Reviews

Manta Ray, un film visionario che si muove tra universale e particolare

Lungometraggio vincitore della sezione Orizzonti della 75esima edizione della Mostra del Cinema di Venezia, nonché film designato dalla Critica, Manta Ray del tailandese Phuttiphong Aroonpheng arriva nelle nostre sale dal 10 Ottobre

Published

on

Sinossi
In una foresta vicino a un villaggio costiero thailandese affacciato sul mare, in cui sono annegate migliaia di persone, un pescatore del luogo si imbatte in un uomo ferito e privo di sensi. Dopo aver portato in salvo lo sconosciuto, che non parla una parola della sua lingua, gli offre amicizia e lo chiama Thongchai. Quando però il pescatore scompare all’improvviso in mare, Thongchai comincia lentamente a impadronirsi della vita dell’amico: della sua casa, del suo lavoro e persino della ex moglie.

Sebbene non sia privo di alcune ingenuità – in particolare l’azzeramento dei dialoghi, che fa tanto cinema d’autore –, Manta Ray del tailandese Phuttiphong Aroonpheng, lungometraggio vincitore della sezione Orizzonti della 75esima edizione della Mostra del Cinema di Venezia, nonché film designato dalla Critica (dal Sindacato Nazionale Critici Cinematografici Italiani – SNCCI), offre parecchie e interessanti suggestioni visive che traducono l’evanescente impianto dialettico che ne costituisce la premessa. C’è una questione etica all’origine della narrazione, comunitaria e privata al tempo stesso, a partire da cui il regista dà funambolicamente corpo a un’immagine che è sempre “raddoppiata”, laddove il rapporto tra i due protagonisti libera una logica del doppio, per l’appunto; ma tale processo non produce una “surcodificazione”, una “ripresentazione” (come direbbe Alain Badiou), piuttosto articola una “giustapposizione di tempi e mondi”. La foresta, che appare spesso e fin dall’inizio, incarna una sorta di luogo liminale, abitato da demoni, ma che può essere, in un certo senso, redento. È nel mare, infatti, che si nasconde, come in fuori campo sommerso, la possibilità di salvare ciò che la prosaicità della Storia ha reso un cimitero a cielo aperto. D’altronde, l’importanza del film di Phuttiphong Aroonpheng risiede, innanzitutto e per lo più, nell’aver segnalato la tragedia della pulizia etnica che da anni, e sotto silenzio, si sta perpetrando ai danni della popolazione dei Rohingya, minoranza di religione musulmana della regione (a maggioranza buddista).
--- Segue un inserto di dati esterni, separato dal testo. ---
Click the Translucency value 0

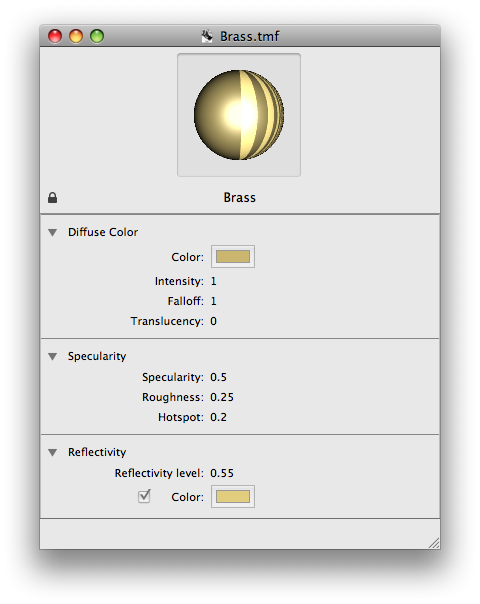pyautogui.click(x=213, y=321)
Sebbene sia interdetto allo sguardo per la sua eccedenza, il sacro può essere colto grazie alle tracce che lascia, e noi, soggetti finiti e locali, a partire da queste possiamo connetterci con ciò che è infinito e globale. Le pietre preziose, colorate e luminose, che fendono l’oscurità della notte della foresta, costituiscono una sorta di passepartout per accedere a un mondo che sfugge alla rappresentazione, attraversato da coordinate spazio temporali incommensurabili rispetto a quelle che governano il nostro. Il colore, più in generale, diviene, allora, nel film, con le sue improvvise irruzioni, l’elemento che segnala lo sprofondamento nell’altra dimensione, quella in cui è dato trovare conforto a una condizione di acuta sofferenza, che non può essere lenita se non facendo esperienza di una sacralità universale che ci unisce tutti, eliminando le odiose differenze che generano drammatici conflitti.

Non è presente, a rigore, in Manta Ray una deformazione favolistica, piuttosto è operativo uno sguardo trasfigurante che non cessa di segnalare, efficacemente, l’esistenza di un’eccedenza che non può essere ignorata, altrimenti si rischia di scivolare nella “ricaduta idolatrica del prototipo”, ovvero si viene risucchiati da un sistema di rapporti di potere e di forza che non può che provocare violenza e sopraffazione. Dinamica che ritorna anche, ovviamente, nella sfera più privata dell’esistenza.

Manta Ray, patrocinato da Amnesty International, sarà nelle nostre sale a partire dal 10 Ottobre, distribuito da Mariposa Cinematografica, che, ancora una volta, conferma la sua illuminata politica culturale.